La ciencia me permite hacer esa comparativa, al menos visualmente, pues, es
difícil diferenciar ambas realidades: el universo y nuestro cerebro activo en
una fotografía. ¿No seríamos nosotros un Dios que rige todo ese entramado
neuronal de la misma forma que algo superior domina el campo astral? El
universo, la vida humana ¿qué sentido tiene? ¿Qué utilidad? ¿Qué fin persigue?

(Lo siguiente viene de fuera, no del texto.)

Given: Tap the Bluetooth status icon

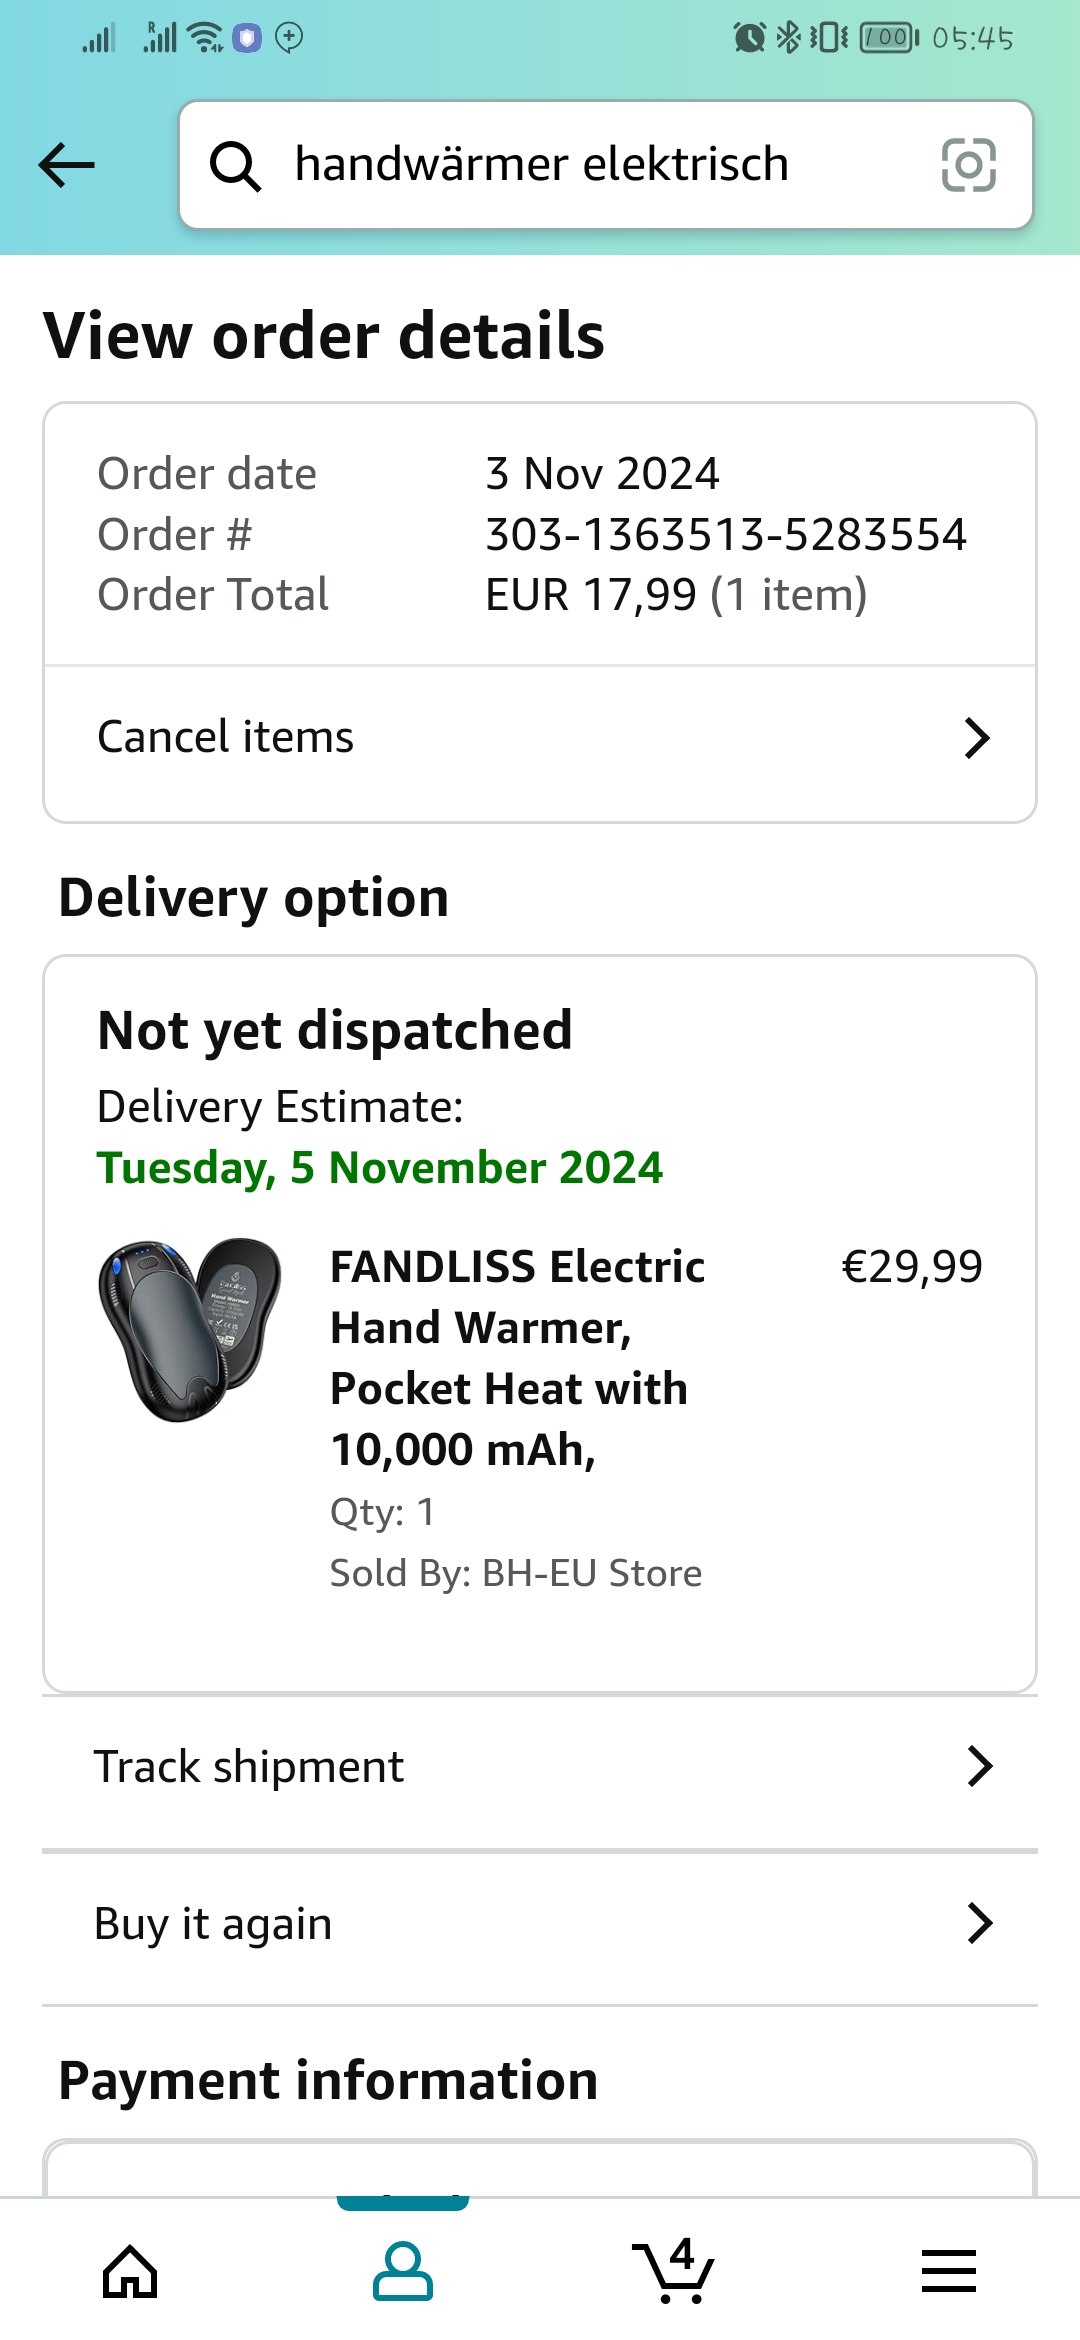Looking at the screenshot, I should [x=789, y=38].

Luces, movimiento, expansión, distancia y belleza es lo
máximo que da mi “entender”. Mirar a la noche estrellada y sentirnos tan
abandonados ante ese gigante que llevamos sobre nuestros hombros. La Tierra,
nuestro planeta, la naturaleza, como microcosmos de la inmensidad. Por poner un
ejemplo un poco loco ¿No hay conexión entre las marismas de Huelva y el diseño
de nuestro cerebro? ¿Y las neuronas como noche galáctica? …

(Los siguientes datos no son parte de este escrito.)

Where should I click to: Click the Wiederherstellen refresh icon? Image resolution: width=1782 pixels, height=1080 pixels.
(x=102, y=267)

Un escalofrío me recorre desde la nuca hasta los pies ante la
falta de respuesta. Es un rayo, y surge una nueva comparativa, esta vez con
nuestro sistema circulatorio. ¿No es este fenómeno eléctrico una arteria? ¿No
es la energía que precisa el motor neuronal?...

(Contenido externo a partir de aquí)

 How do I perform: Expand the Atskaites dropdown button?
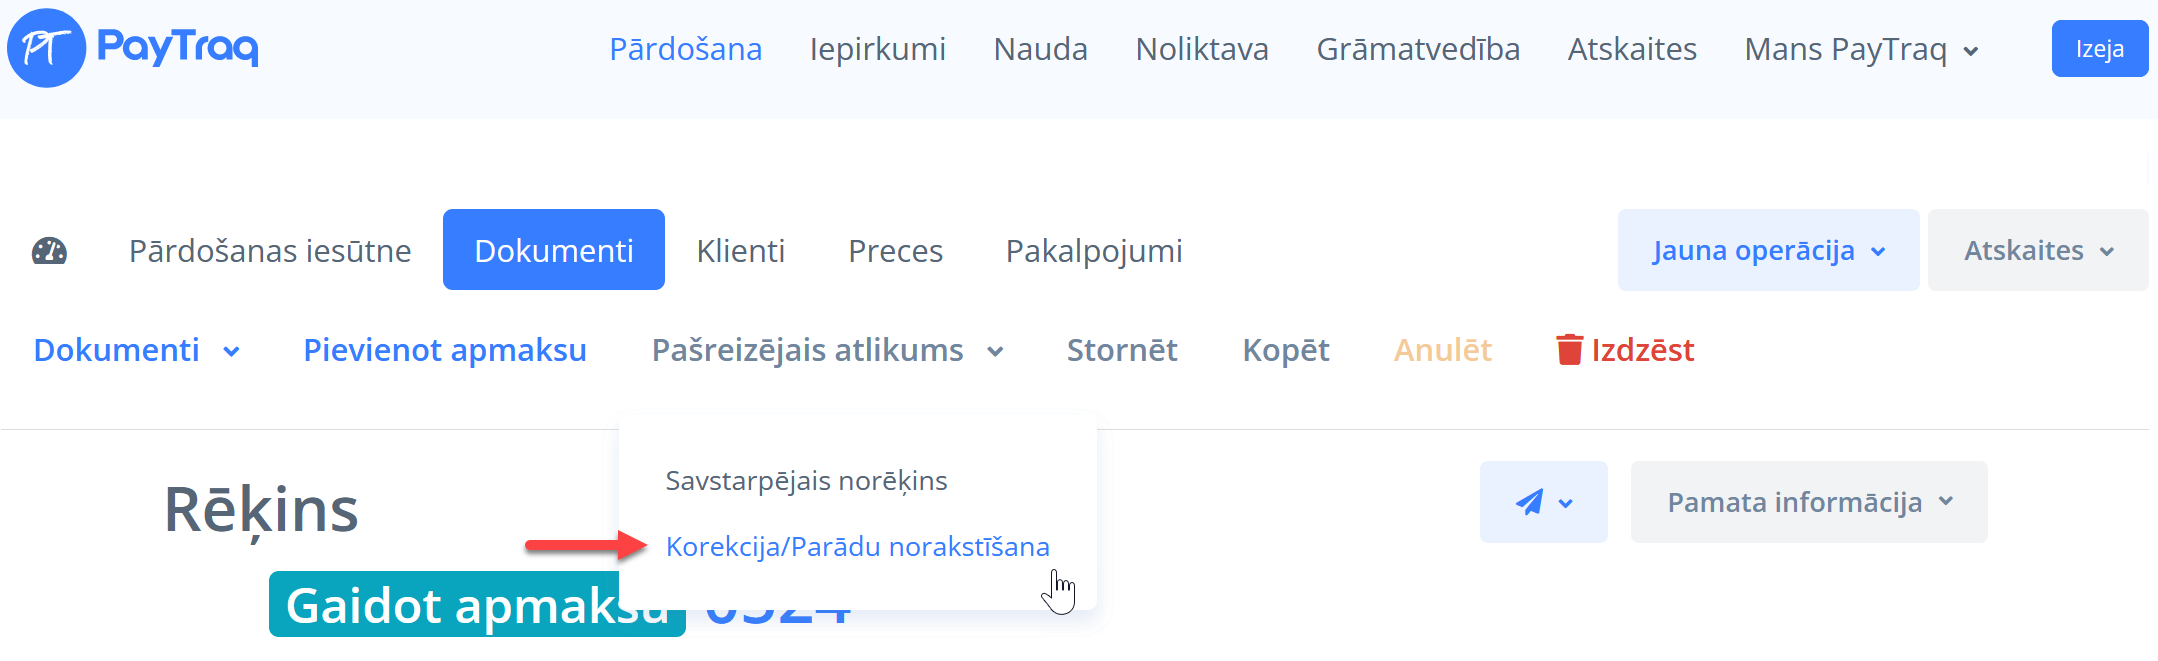pos(2037,250)
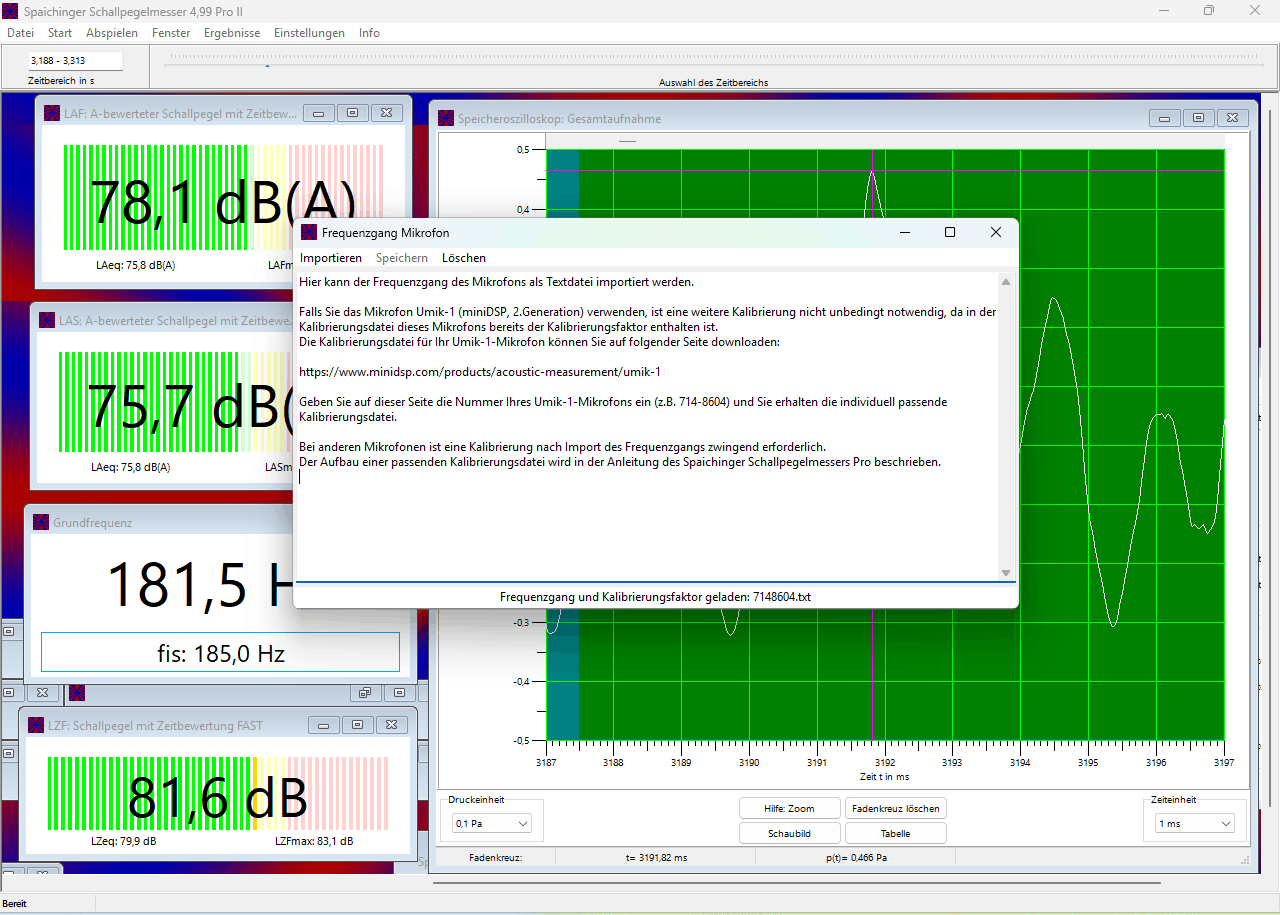Screen dimensions: 1280x915
Task: Maximize the LZF Schallpegel FAST window
Action: pyautogui.click(x=357, y=725)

La mente de nuevo. La mía propia como mota de polvo
planetaria: lejana, insignificante y misteriosa, todo a la vez. En su pasado
más remoto, Plutón debió ser distinto, pero debió sufrir un colapso que lo dejó
helado girando y girando… como mi razón.
Ese día vi un fogonazo, una luz cegadora, devastadora como
asteroide que puso fin a la Era de los dinosaurios. Mi cerebro estaba tan
activo, tan desatado sumido en “alta tensión” que reventó. Cuando esto ocurre,
no hay marcha atrás, no hay regeneración, de la misma forma, que los
dinosaurios no volvieron. Se extingue tu “yo” de antes y orbitas en una nueva elíptica:
la enfermedad mental.
Plutón se desmarcó del resto de planetas, volviéndose más
diminuto, lo más cercano a una salpicadura de aceite en la prenda más preciada,
denigrándola. Una mancha, la peor versión de uno mismo, lo feo. Dónde alguien
podía ver belleza en algún accidente geográfico “plutoniano”, yo lo liquidaba
triturándolo en arena, en más polvo.
La depresión es una panorámica de tonos grises que mutan
durante los días, semanas o meses, cobrando fuerza el negro o el blanco, nunca
el color. Petróleo y alud combinados en extraña danza que origina un dolor en
ninguna parte y en todas a la vez. ¿Cómo es un dolor que no tiene signo? Una
infección bucal, una fractura de alguna extremidad se ve, o cualquier otro, aparece
en una prueba médica. El dolor del alma es una tormenta encima de la cabeza
cuando estás desnudo. Tu “yo” antiguo se difumina hasta desaparecer, como agua en
el cristal.
¿Era mejor tu “ser” de antaño? ¿No podría ser la enfermedad
mental un aviso radical de que algo no marcha bien? Sea como fuere, no hay
cambio de ruta. Se te abren vías de un futuro paralizante a base de rectas,
monótonas, aburridas sin rasantes tendentes a la sorpresa. Si la cara es el
espejo del alma, comienzas a utilizar gafas de sol para que nadie se percate de
tu vacío o, en el caso de estar despistados, lo puedan descubrir. Tu rostro se convierte
en una caricatura alargada y plana como el horizonte gris. No obstante, cuando
desaparecen los síntomas más dolorosos, aprendes a vivir un futuro corregido.
La medicación, como sedante al dolor, seguida de mucha
reflexión que aconseja cambiar la marcha en nuestro caminar, podar nuestra
realidad inmediata sin miedo a sus consecuencias.
Como ya dijo Julianne Moore en la extraordinaria película
“Las Horas”, no hubo más disyuntiva que la vida o la noche eterna. Las pocas
fuerzas que quedaron se arrastraron la primera opción. Y así hasta hoy, gracias
a mi esfuerzo titánico. Dejé de caminar por Plutón y me trasladé a otra órbita,
destino al planeta Tierra, y dejarme seducir a su azul intenso.